About the research
This project was part of the SHRP 2 R02 project, Geotechnical Solutions for Soil Improvement, Rapid Embankment Construction, and Stabilization of the Pavement Working Platform.
Chemical treatment and stabilization of subgrades is a long-standing method to construct working platforms and improve the support conditions for pavement systems. Lime, cement, and fly ash are common chemical stabilization agents and are often incorporated with subgrade materials to improve volumetric stability, freeze-thaw performance, and/or subgrade stiffness.

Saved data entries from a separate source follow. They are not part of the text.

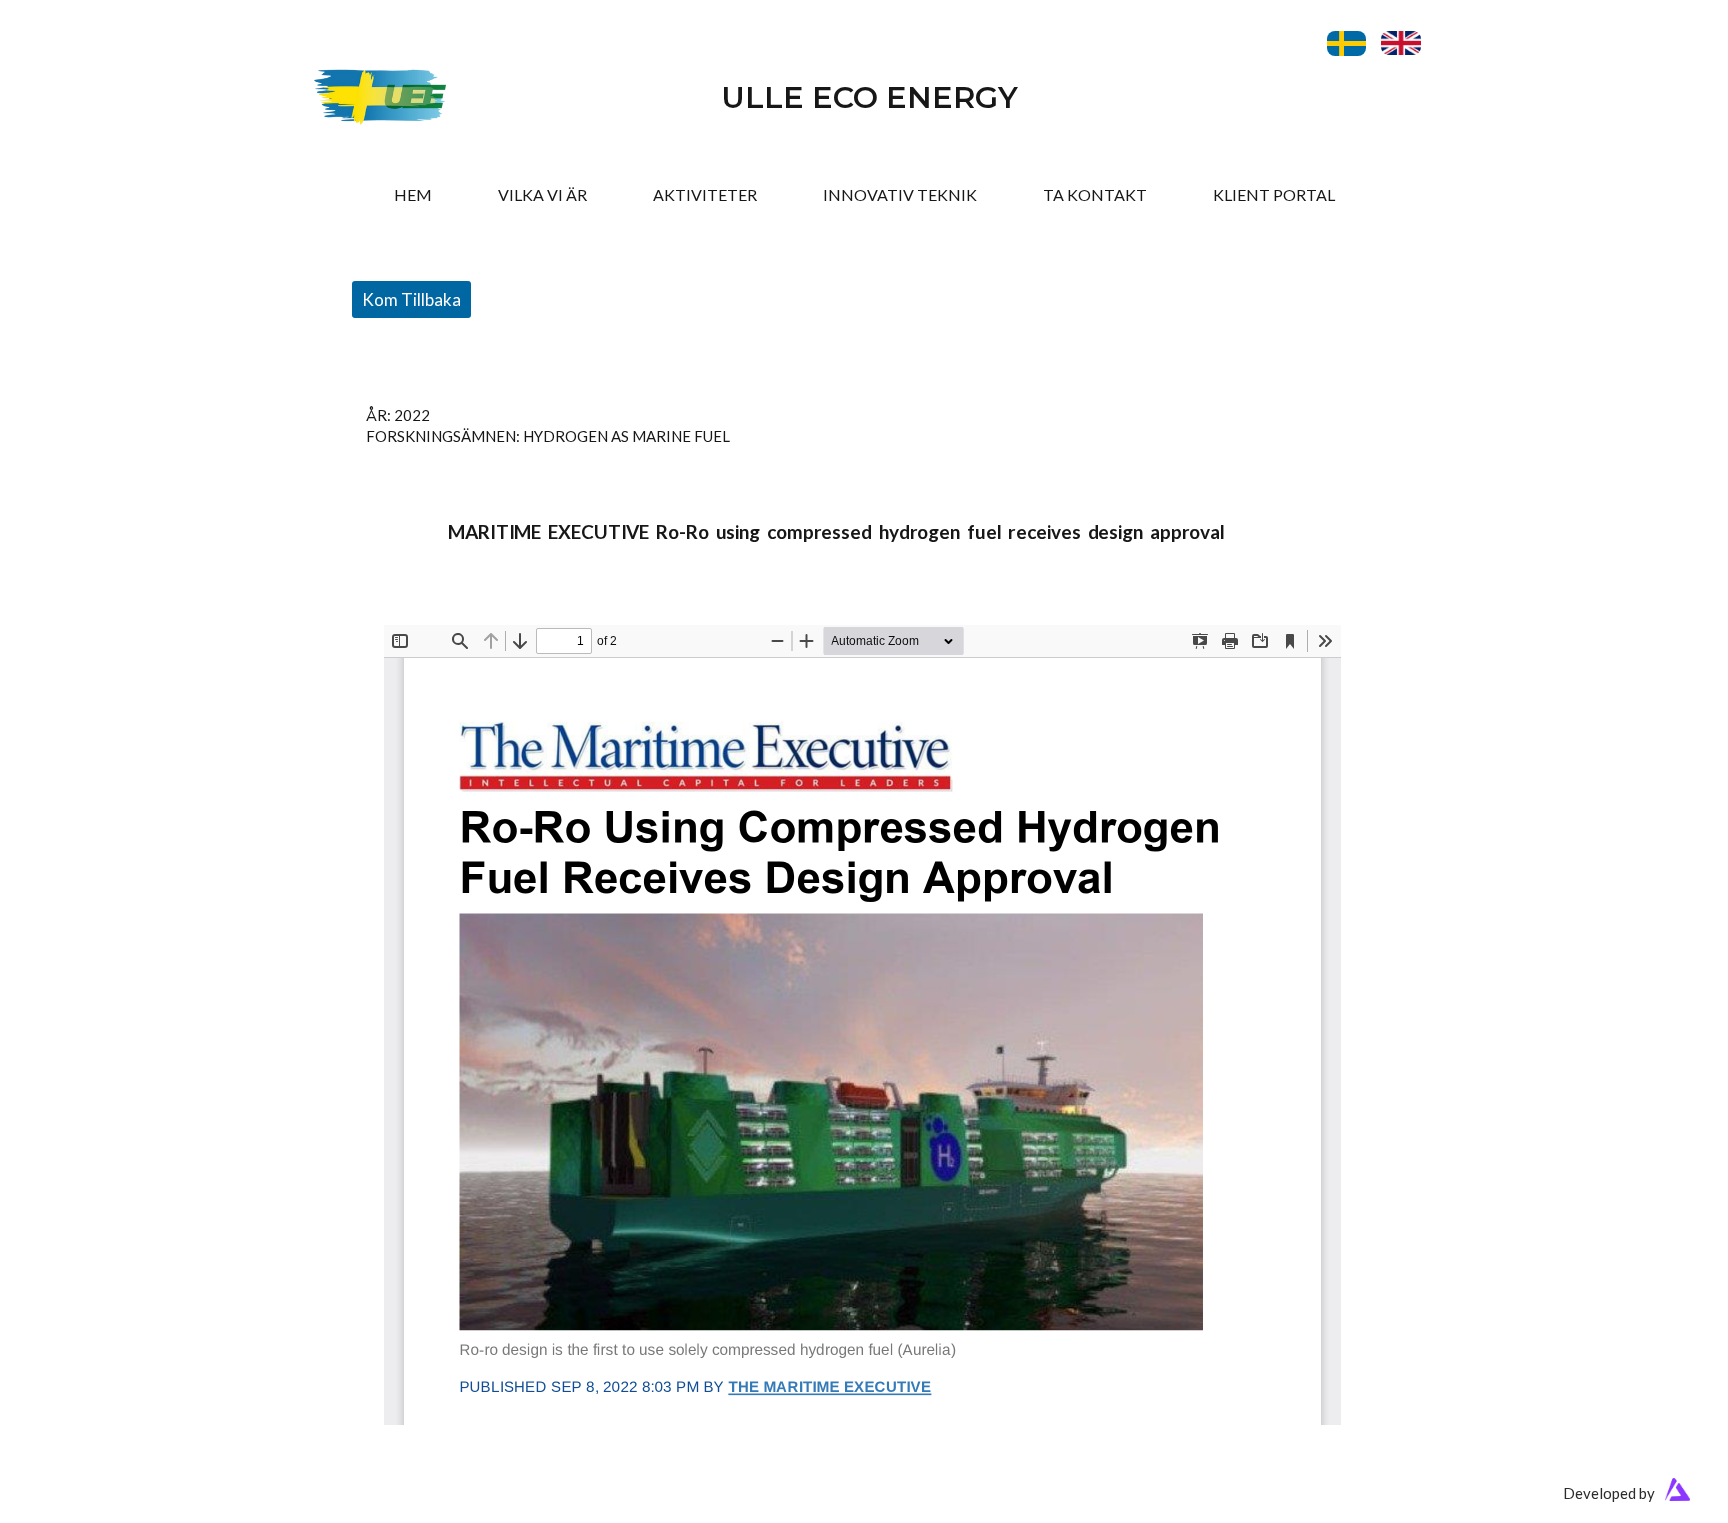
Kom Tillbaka (411, 299)
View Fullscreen (436, 610)
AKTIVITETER (705, 194)
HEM (413, 194)
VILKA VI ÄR (542, 194)
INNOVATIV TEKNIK (900, 194)
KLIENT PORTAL (1274, 194)
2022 (412, 415)
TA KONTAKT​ (1095, 194)
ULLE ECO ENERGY (869, 97)
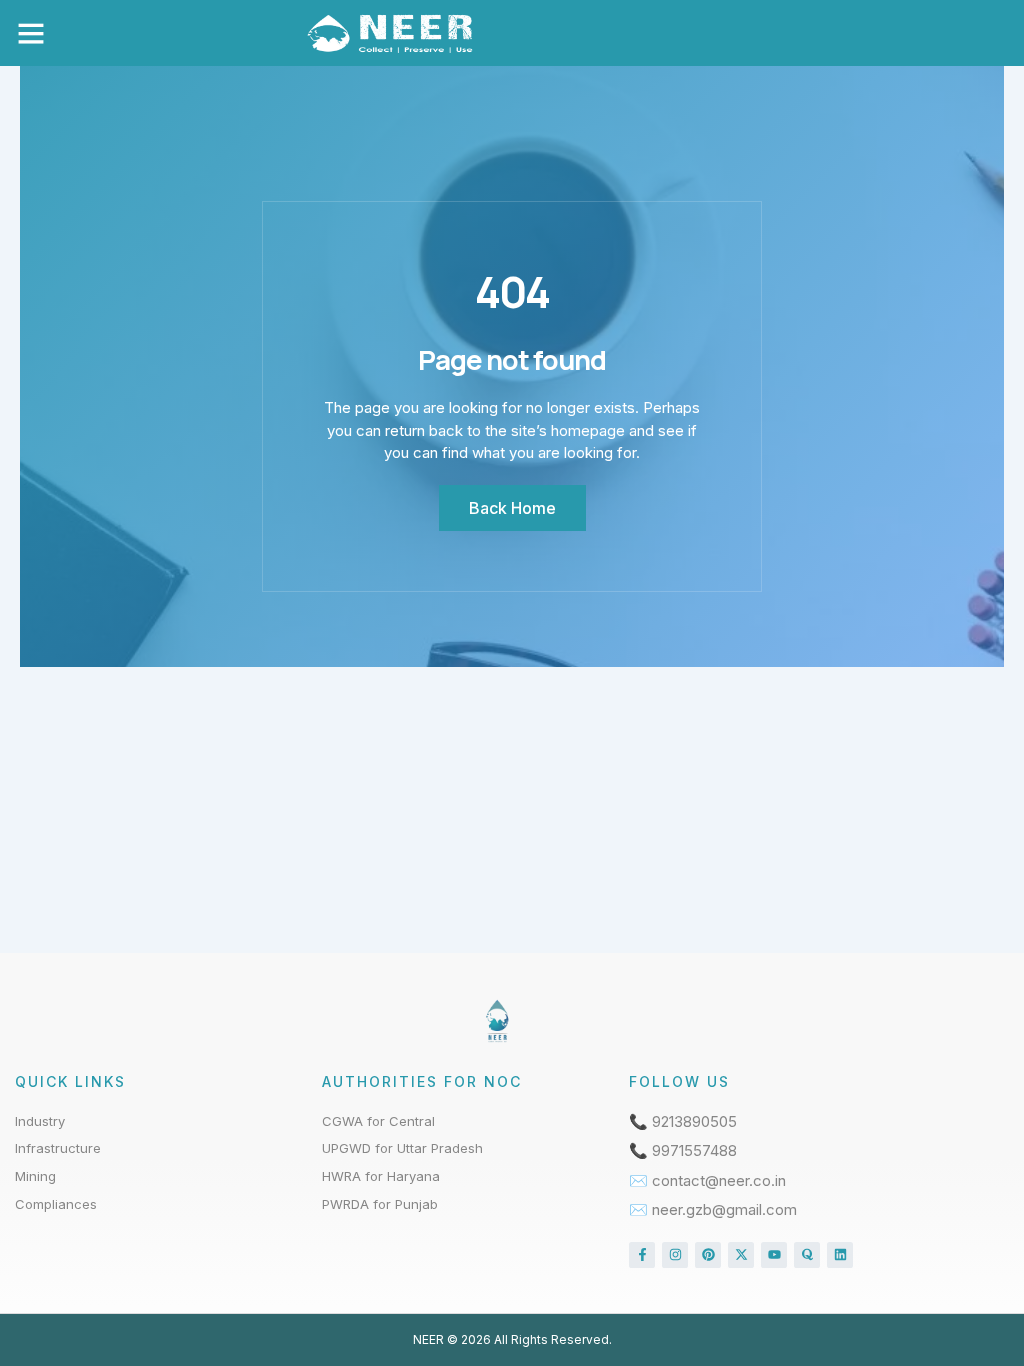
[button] (31, 33)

Although laboratory test methods and design procedures are relatively well established, the long-term (5+ years) field performance characteristics of treated or stabilized subgrades is poorly documented and was the focus of this study. The main objectives of this project were as follows:
- Document engineering properties (in situ strength/stiffness) and mineralogical/micro-structural characteristics of chemical stabilized subgrades, in comparison with natural subgrades at the same sites
- Understand factors that contribute to long-term engineering behavior of stabilized subgrade
Nine test sections were selected to assess engineering properties of old stabilized subgrades in Texas, Oklahoma, and Kansas. The selection of the test sites was based on the type of subgrade, availability of old construction records, and age. Subgrades at six of these sites were stabilized with lime and the other three with fly ash. Eight of these test sites were more than 10 years old, and one test site was about 5 years old. Eight sites consisted of flexible pavement supported on base and stabilized subgrade or just stabilized subgrade, and one site consisted of concrete pavement supported on cement treated base and stabilized subgrade
Results from this study provide new information that should be of great interest to pavement designers dealing with selection of design parameters for chemically stabilized subgrade layers.